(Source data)
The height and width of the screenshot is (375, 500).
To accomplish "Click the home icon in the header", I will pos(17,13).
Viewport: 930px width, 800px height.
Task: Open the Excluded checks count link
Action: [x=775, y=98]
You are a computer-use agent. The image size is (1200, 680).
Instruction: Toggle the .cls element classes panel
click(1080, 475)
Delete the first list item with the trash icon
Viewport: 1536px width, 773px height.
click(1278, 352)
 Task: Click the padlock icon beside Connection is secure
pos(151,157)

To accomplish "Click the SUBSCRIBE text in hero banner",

What you have to do:
Could you return all of the entries exactly as they stand?

Task response:
The height and width of the screenshot is (375, 500).
To accomplish "Click the home icon in the header", I will pos(17,13).
Viewport: 930px width, 800px height.
Task: Open the Excluded checks count link
Action: [x=775, y=98]
You are a computer-use agent. The image size is (1200, 680).
Instruction: Toggle the .cls element classes panel
click(1080, 475)
Delete the first list item with the trash icon
Viewport: 1536px width, 773px height.
click(1278, 352)
 Task: Click the padlock icon beside Connection is secure
pos(151,157)

To accomplish "Click the SUBSCRIBE text in hero banner",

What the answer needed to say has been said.